20th Century Fox
20th Century Fox
Anyone who's seen The Fault in Our Stars knows full well the phenomenon of crying in public. That s--t is devastating, and there's no other way to say it.
Personally, I can confess to falling victim to the sob story in a very, very big way. Like many other non-Young Adults, I went in to my screening of The Fault in Our Stars without having first read John Green's novel, and just a minimal understanding of the plot—Shailene Woodley has cancer, she falls in love with a kid who used to have cancer, they go to Amsterdam and kiss on a bench. I was almost cocky as the movie unfolded, convinced that I was prepared for Hazel's inevitable death, and I mentally mocked the YA gods for constantly churning out such predictable tales.
But then, well, I was wrong. So very wrong. Without giving away any spoilers (in consideration of the four individuals left in the world who haven't heard how Fault ends), I was crushed. I cried not just cute little sniffles, but huge hulking sobs that take your breath away. I cried in the movie theater, along with pretty much everyone else in attendance. I cried by myself in the car on the way home. I cried the next day when I tried to explain the movie to someone else. Remember that scene from Something's Gotta Give where Diane Keaton is sobbing all over the Hamptons? That was me, only not nearly as charming.

• [ASSIGNED TASK A]:
From the piece on crying at The Fault in Our Stars, retype everything from "But then, well, I" down to "nearly as charming.".
• [ASSIGNED TASK B]:
Do these statements agree with the piece on crying at The Fault in Our Stars? Answer yes or no for each, and quote the deciding words. (i) The writer read John Green's novel before seeing the movie. (ii) The writer cried alone in the car on the way home. (iii) The writer compares the crying to a scene from Something's Gotta Give.

• [EXTRACTED ENTRIES]:
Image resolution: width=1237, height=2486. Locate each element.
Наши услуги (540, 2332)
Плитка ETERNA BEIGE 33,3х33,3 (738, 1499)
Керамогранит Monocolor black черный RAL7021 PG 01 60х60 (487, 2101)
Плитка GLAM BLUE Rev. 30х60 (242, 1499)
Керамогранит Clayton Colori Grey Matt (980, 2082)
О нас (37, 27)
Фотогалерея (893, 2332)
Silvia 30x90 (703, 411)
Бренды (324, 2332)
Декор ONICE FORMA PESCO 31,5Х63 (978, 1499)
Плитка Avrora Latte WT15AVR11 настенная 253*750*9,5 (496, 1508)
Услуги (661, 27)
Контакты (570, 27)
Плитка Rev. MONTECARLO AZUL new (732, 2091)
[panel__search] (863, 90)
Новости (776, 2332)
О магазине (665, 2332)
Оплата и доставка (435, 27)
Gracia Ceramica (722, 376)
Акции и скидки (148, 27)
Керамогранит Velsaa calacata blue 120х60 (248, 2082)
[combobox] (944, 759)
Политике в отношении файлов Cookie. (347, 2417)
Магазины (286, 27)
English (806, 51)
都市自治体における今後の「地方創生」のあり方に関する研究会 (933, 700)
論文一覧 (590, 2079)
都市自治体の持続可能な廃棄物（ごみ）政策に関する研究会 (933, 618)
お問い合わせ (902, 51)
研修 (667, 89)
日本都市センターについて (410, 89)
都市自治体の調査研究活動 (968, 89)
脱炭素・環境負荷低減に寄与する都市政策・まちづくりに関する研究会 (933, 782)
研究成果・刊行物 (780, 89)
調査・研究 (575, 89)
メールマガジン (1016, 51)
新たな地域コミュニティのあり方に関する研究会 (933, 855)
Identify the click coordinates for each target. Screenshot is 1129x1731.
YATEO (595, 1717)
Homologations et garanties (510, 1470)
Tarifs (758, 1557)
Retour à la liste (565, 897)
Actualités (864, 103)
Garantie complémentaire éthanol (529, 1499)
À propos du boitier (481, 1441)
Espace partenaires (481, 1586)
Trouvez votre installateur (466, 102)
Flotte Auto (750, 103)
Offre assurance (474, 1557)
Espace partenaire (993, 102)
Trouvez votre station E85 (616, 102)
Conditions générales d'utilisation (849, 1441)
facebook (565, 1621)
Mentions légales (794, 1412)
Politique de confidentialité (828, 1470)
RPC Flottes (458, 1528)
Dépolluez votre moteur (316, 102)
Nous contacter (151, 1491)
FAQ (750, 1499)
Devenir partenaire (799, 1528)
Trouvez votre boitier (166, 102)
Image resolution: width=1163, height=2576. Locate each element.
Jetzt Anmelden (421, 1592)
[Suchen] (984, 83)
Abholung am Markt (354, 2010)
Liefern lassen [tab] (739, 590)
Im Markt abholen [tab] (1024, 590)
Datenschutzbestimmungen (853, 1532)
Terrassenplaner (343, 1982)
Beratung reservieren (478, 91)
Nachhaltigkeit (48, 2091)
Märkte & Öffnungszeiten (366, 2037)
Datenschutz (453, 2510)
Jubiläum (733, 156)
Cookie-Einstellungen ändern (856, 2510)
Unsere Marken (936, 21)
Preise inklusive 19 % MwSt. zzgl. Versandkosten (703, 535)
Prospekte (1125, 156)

• [WRITTEN ANSWER A]:
But then, well, I was wrong. So very wrong. Without giving away any spoilers (in consideration of the four individuals left in the world who haven't heard how Fault ends), I was crushed. I cried not just cute little sniffles, but huge hulking sobs that take your breath away. I cried in the movie theater, along with pretty much everyone else in attendance. I cried by myself in the car on the way home. I cried the next day when I tried to explain the movie to someone else. Remember that scene from Something's Gotta Give where Diane Keaton is sobbing all over the Hamptons? That was me, only not nearly as charming.

• [WRITTEN ANSWER B]:
(i) No: "without having first read John Green's novel"
(ii) Yes: "I cried by myself in the car on the way home."
(iii) Yes: "Remember that scene from Something's Gotta Give where Diane Keaton is sobbing all over the Hamptons? That was me"